Radical Acceptance, in Real Time
We came home from spring break early.
Not because we wanted to, but because the trip we had imagined stopped being the trip we were actually having. Illness was running through the family and nervous systems were depleting as the days went by.
There’s a particular kind of decision that feels both obvious and hard for me at the same time – calling it. Doing what’s best even though there’s a part of me that really, really doesn’t want to. I am practicing letting the version of things I had hoped for dissolve and choosing what’s actually needed in the moment instead.

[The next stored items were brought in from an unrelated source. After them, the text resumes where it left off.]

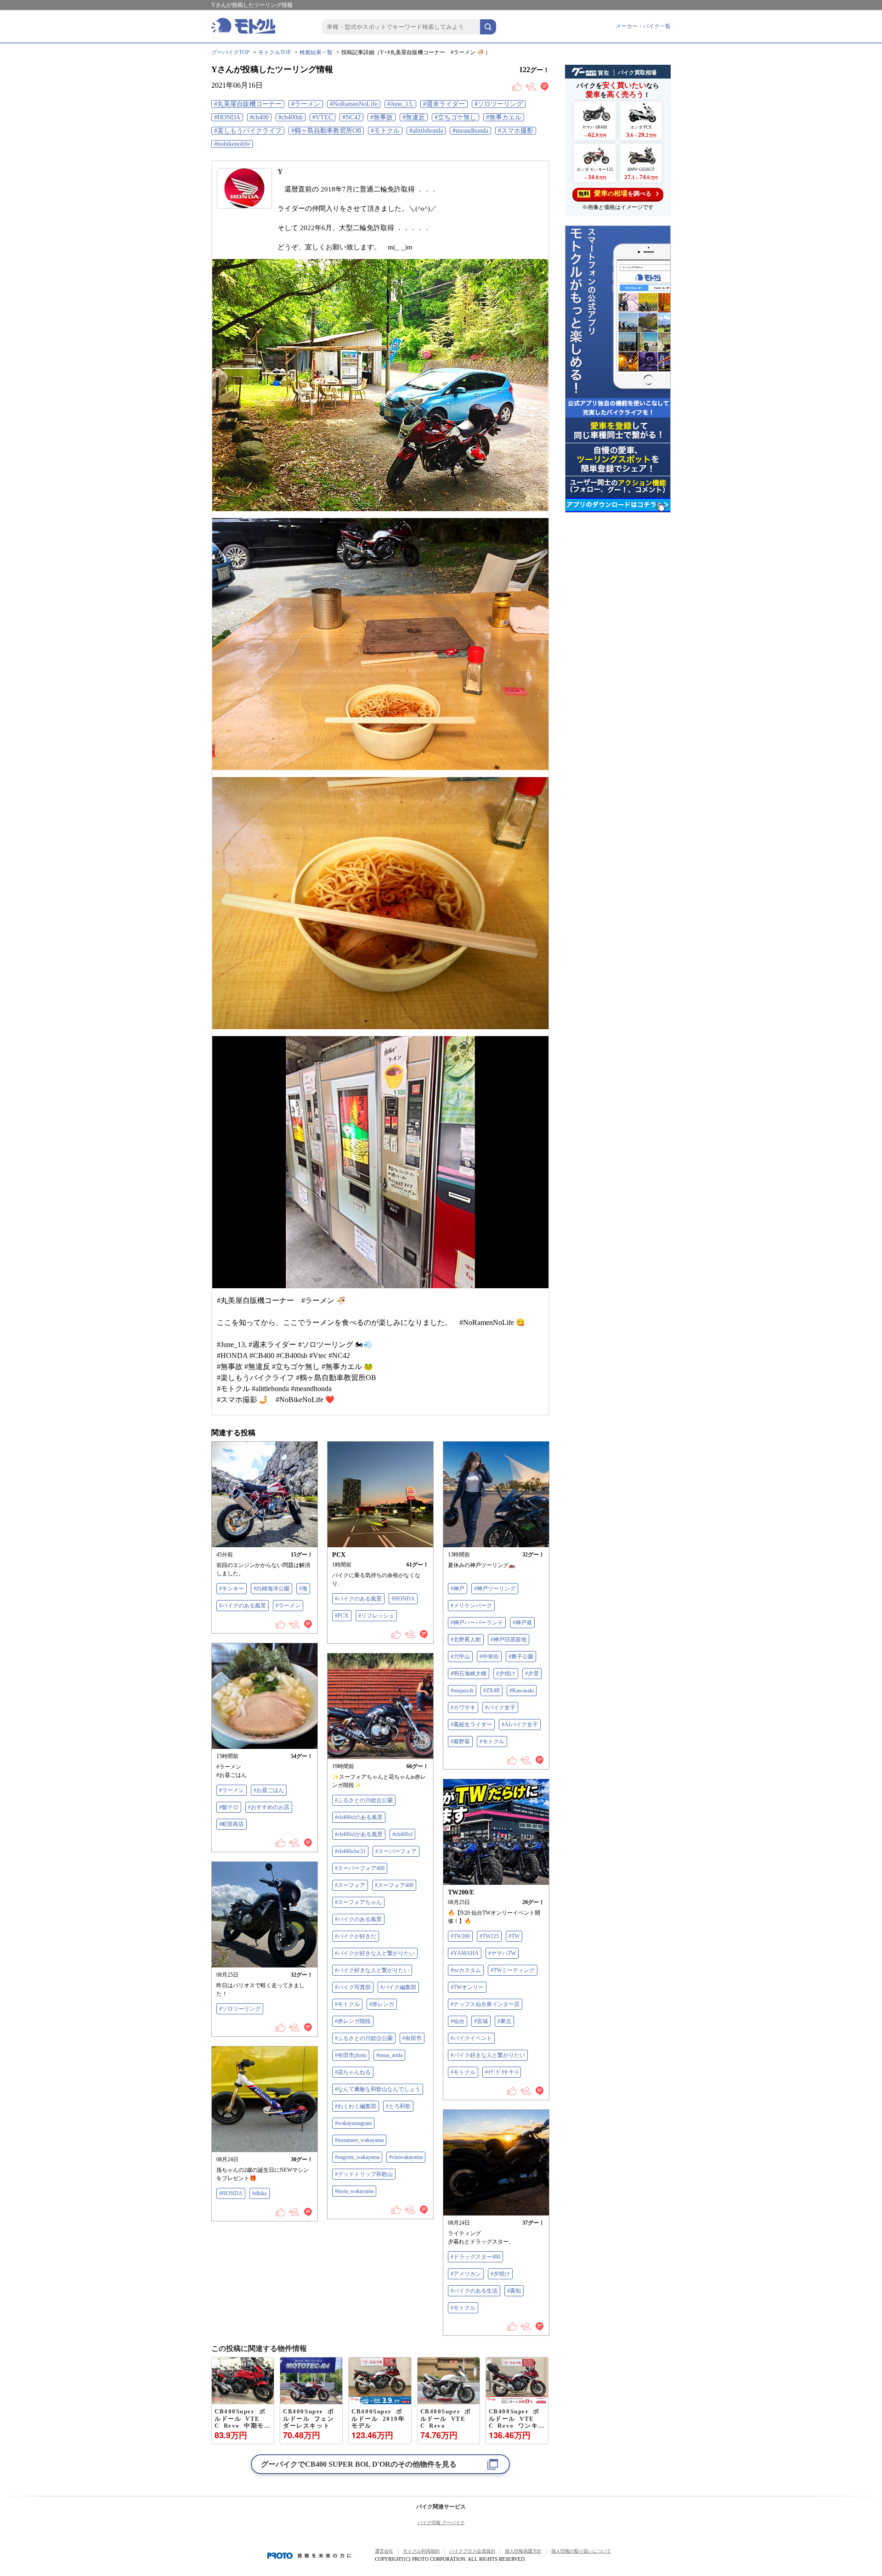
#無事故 (381, 117)
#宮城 (481, 2021)
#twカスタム (466, 1970)
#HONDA (227, 117)
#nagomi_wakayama (357, 2157)
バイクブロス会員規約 (472, 2550)
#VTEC (322, 117)
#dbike (259, 2193)
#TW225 (489, 1936)
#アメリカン (466, 2274)
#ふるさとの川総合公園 (364, 1800)
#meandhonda (470, 130)
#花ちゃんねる (353, 2072)
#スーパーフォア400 (359, 1868)
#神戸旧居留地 (508, 1639)
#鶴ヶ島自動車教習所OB (326, 130)
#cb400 (259, 117)
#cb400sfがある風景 (359, 1834)
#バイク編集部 (398, 1987)
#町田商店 (231, 1824)
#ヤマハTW (502, 1953)
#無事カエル (503, 117)
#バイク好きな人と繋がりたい (372, 1970)
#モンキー (231, 1588)
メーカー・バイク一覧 (643, 26)
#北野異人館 (466, 1639)
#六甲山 (460, 1656)
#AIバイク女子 (520, 1724)
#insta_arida (389, 2055)
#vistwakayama (406, 2157)
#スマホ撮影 (515, 130)
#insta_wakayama (354, 2191)
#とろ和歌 (398, 2106)
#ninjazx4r (462, 1690)
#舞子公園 (521, 1656)
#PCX (342, 1615)
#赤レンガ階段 (353, 2021)
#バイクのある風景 (242, 1605)
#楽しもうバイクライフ (248, 130)
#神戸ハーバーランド (477, 1622)
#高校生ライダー (471, 1724)
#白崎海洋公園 (271, 1588)
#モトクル (385, 130)
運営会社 (384, 2550)
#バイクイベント (471, 2038)
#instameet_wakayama (359, 2140)
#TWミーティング (513, 1970)
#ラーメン (305, 104)
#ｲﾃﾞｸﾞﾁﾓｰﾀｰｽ (501, 2072)
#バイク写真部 (353, 1987)
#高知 (514, 2291)
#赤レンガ (381, 2004)
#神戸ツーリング (494, 1588)
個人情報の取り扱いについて (581, 2550)
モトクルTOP (274, 52)
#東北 (504, 2021)
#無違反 (413, 117)
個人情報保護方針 (523, 2550)
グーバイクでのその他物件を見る (359, 2464)
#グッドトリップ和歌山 (364, 2174)
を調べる (614, 193)
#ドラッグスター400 (475, 2257)
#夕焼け (505, 1673)
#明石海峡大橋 (468, 1673)
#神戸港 (522, 1622)
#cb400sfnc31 (350, 1851)
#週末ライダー (444, 104)
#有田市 (412, 2038)
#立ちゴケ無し (455, 117)
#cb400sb (290, 117)
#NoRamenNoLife (354, 104)
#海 (303, 1588)
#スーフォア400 (394, 1885)
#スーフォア (350, 1885)
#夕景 (532, 1673)
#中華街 (489, 1656)
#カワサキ (463, 1707)
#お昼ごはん (269, 1790)
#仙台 (457, 2021)
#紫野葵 (460, 1741)
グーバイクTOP (230, 52)
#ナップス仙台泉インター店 (485, 2004)
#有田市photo (351, 2055)
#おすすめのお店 (268, 1807)
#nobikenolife (232, 144)
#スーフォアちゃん (358, 1902)
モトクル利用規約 (421, 2550)
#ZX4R (491, 1690)
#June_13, (400, 104)
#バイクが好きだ (355, 1936)
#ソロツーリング (499, 104)
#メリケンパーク (471, 1605)
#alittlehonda (426, 130)
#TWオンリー (467, 1987)
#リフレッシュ (376, 1615)
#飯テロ (228, 1807)
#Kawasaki (521, 1690)
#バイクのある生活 (474, 2291)
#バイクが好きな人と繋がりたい (375, 1953)
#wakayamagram (353, 2123)
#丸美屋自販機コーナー (248, 104)
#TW (514, 1936)
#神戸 (457, 1588)
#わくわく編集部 (355, 2106)
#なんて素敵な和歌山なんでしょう (377, 2089)
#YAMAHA (465, 1953)
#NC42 (351, 117)
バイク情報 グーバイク (441, 2522)
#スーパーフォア (396, 1851)
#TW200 (460, 1936)
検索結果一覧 (316, 52)
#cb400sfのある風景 (359, 1817)
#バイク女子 (500, 1707)
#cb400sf (402, 1834)
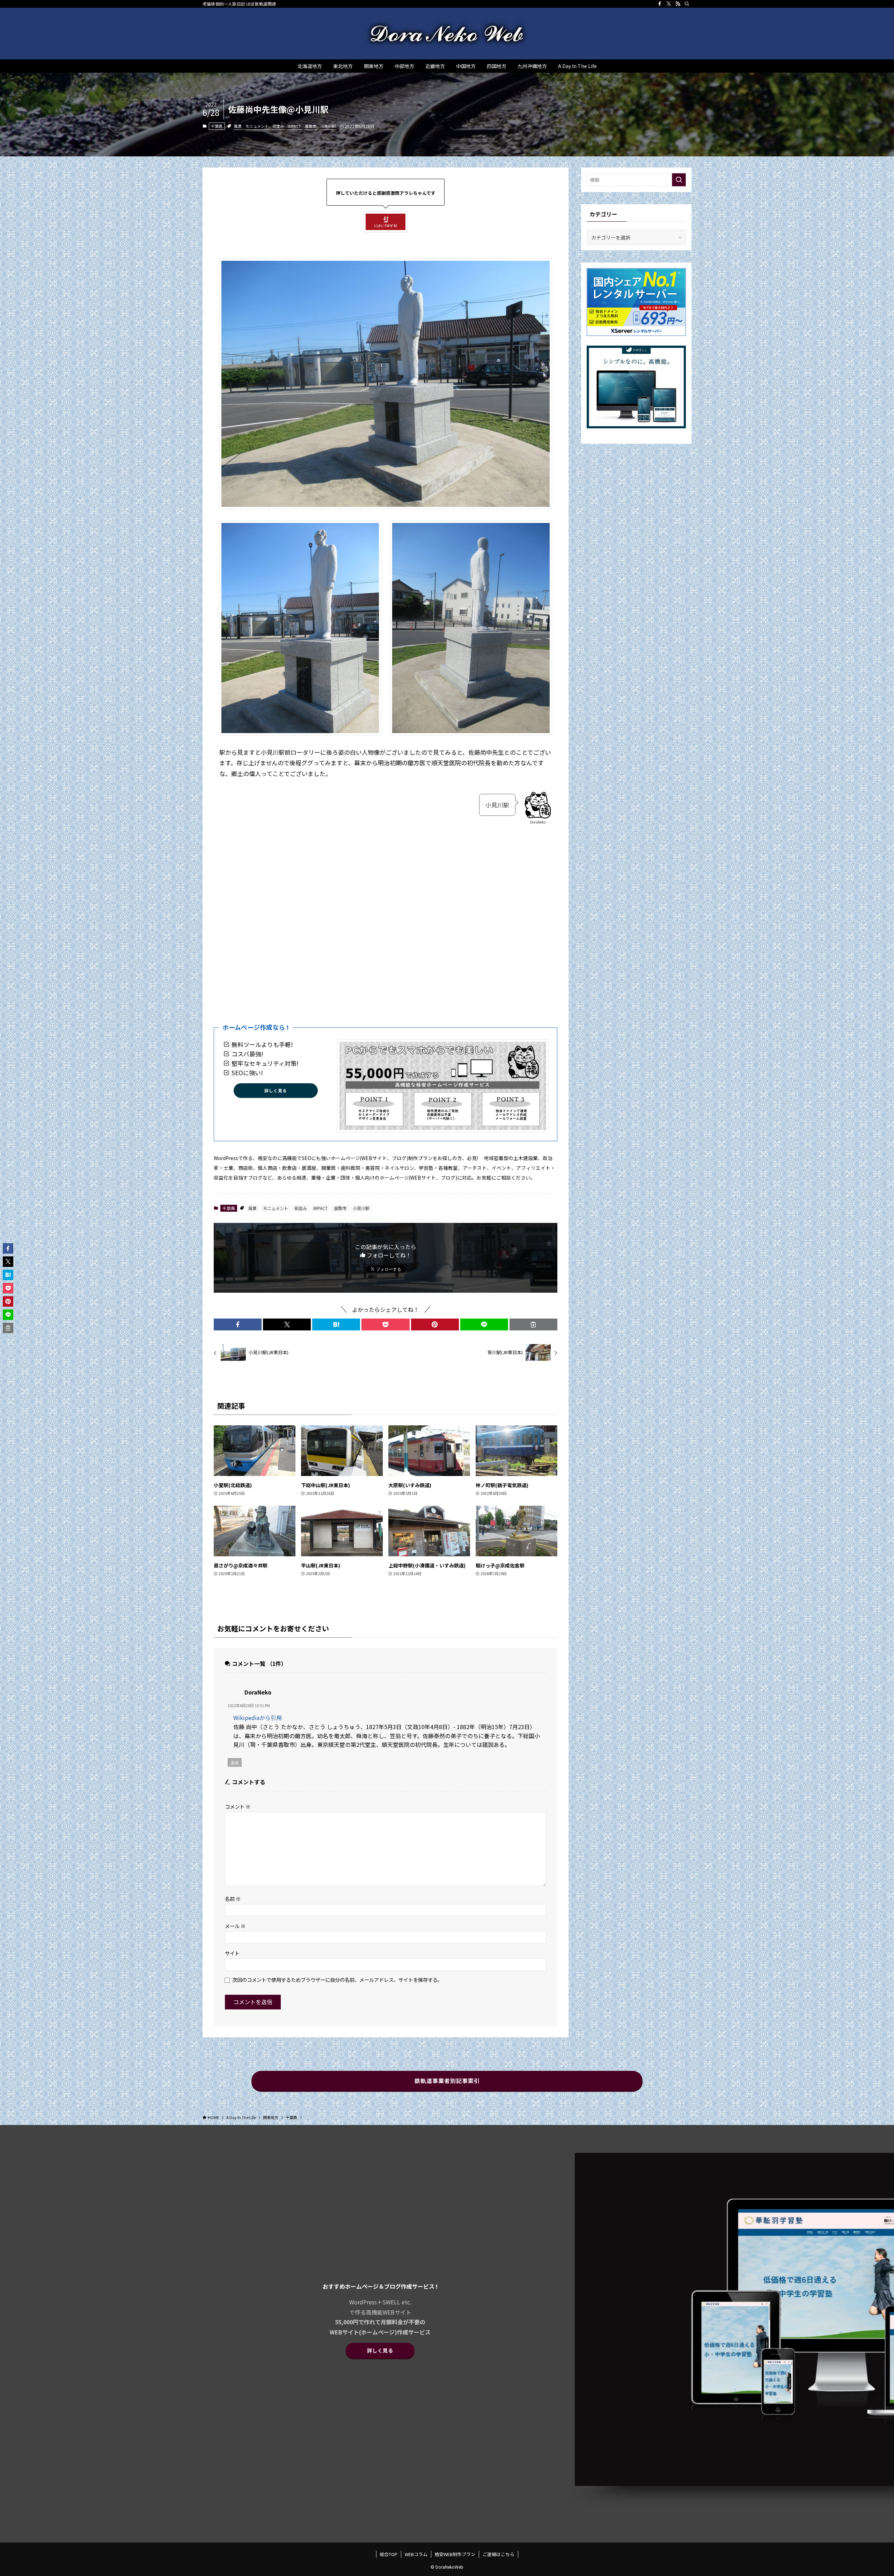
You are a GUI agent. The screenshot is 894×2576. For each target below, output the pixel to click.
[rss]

I’ve been thinking about radical acceptance a lot lately—not so much as a therapy concept, but as something that keeps being required of me when I have other plans.
Because it’s calling to me here at home too, now that we’re back.
I had ideas about returning home energized. I had plans for writing, sharing, and reconnecting. Instead, I find myself moving slower than I want to and focusing on keeping things afloat and orienting again and again to what my family’s nervous system is needing.
And if I’m honest, I am grieving the imagined version of myself that had more capacity this week.
Radical acceptance, as I understand it, isn’t approval or giving up. It’s the quiet (and sometimes loud) acknowledgment: this is what’s here.
This is the energy I have.
This is what my kid needs.
This is what our household can hold.
There can be so much tension and discomfort in the acceptance, especially when part of me wants to be more visible, more productive, and more connected beyond these walls.
I also notice there can be something grounding in not arguing with reality. And writing this, imperfect and unfinished as it is, feels like its own small act of accepting what’s here.


I was with them on this trip and deeply appreciate these insights.